It's always interesting to read mainstream fiction that deals with genre themes. Never Let Me Go is on the shortlist for the Arthur C Clarke Award, and was shortlisted for the 2005 Booker Prize. "The year's most extraordinary novel," according to the Sunday Times.
I tried very hard not to read reviews of it before reading the book itself, and I would strongly suggest that you do the same, dear reader. At least part of its impact depends on the gradual revelation of that genre theme.
If you haven't read the book, please note that this review contains spoilers.
Are you sitting comfortably? &ly;g>
Never Let Me Go is set in an alternate world: "England, late 1990s", it says on the frontispiece (would a genre novel feel that necessary?) but this is an England where the post-war boom, the brave new world, channelled its scientific endeavours into different areas. This is a novel about cloning: no, a novel about clones. It might be a novel about what it is to be human: it might be a novel about a love triangle. It might be a novel about oppression, or fate, or free will.

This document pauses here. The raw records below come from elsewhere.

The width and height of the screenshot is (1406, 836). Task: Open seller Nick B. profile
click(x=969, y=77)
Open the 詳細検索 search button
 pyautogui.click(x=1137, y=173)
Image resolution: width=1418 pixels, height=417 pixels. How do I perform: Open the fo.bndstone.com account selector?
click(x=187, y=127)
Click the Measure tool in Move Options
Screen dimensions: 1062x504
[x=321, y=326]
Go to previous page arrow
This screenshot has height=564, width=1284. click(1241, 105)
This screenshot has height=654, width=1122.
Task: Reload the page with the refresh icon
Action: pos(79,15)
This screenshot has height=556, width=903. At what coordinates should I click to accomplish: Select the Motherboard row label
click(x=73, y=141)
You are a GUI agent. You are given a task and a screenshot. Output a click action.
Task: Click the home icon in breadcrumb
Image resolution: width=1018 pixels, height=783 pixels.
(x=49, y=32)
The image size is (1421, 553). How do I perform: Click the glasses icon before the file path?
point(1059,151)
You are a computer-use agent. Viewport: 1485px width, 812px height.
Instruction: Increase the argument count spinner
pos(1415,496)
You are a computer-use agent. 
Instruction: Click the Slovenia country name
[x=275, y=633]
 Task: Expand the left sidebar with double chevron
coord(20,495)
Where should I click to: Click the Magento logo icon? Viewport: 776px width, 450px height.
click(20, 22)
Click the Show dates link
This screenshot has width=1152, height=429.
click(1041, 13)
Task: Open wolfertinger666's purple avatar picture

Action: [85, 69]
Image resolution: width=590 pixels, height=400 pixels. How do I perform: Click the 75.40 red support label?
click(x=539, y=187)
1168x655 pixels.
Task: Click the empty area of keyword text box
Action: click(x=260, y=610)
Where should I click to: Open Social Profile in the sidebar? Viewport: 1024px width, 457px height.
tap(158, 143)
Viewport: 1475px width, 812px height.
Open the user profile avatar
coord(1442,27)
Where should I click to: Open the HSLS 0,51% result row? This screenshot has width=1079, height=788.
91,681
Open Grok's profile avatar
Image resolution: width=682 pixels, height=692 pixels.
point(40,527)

Kathy is a carer. She's looking back at her school years, spent at Hailsham -- a country boarding school, it seems, where the students were encouraged to be artistic and to express themselves. Gradually, Kathy's narrative focusses on two of her classmates, Tommy and Ruth. It's a wonderfully discursive narrative, with the rhythms and digressions of true reminiscence: oh, such-and-such a thing happened, but then to understand that you need to know about the thing that happened before, and when I last saw Tommy he said he thought that ...
There's a deceptive simplicity to the prose, as though it's the actual narrative of someone who isn't used to writing, to the lyrical uses of words. The school scenes are claustrophobically full of the melodrama of school life: cliques and outsiders, rumours about the teachers, students seeing things they shouldn't see and then drawing erroneous conclusions from them.
The revelations are gradual and subtle. The children, the students, have a purpose in life. Some of the teachers are repulsed by them, the way people are repulsed by spiders. (At one point I wrote in my notebook, "They're not human.") The students are not like normal people in the outside world, and there's a wistful sense of any exposure to normal life being a special treat. They don't have parents. They are, apparently, sterile. Their art is important, because it might show their souls.
Very little actually happens: in one sense, it's a tale about the rumour of a happy ending that proves to be false. The more I think about this novel -- and especially the ending -- the more I wonder if, after all, Kathy doesn't have a soul: if she is drawn to Ruth, and especially to Tommy, because they are more human than she is.
I'll be thinking about this book for a while, I can tell: trying to put my finger on why it works, and on why it feels so different to any of the genre novels I can think of that deal with the theme of cloning.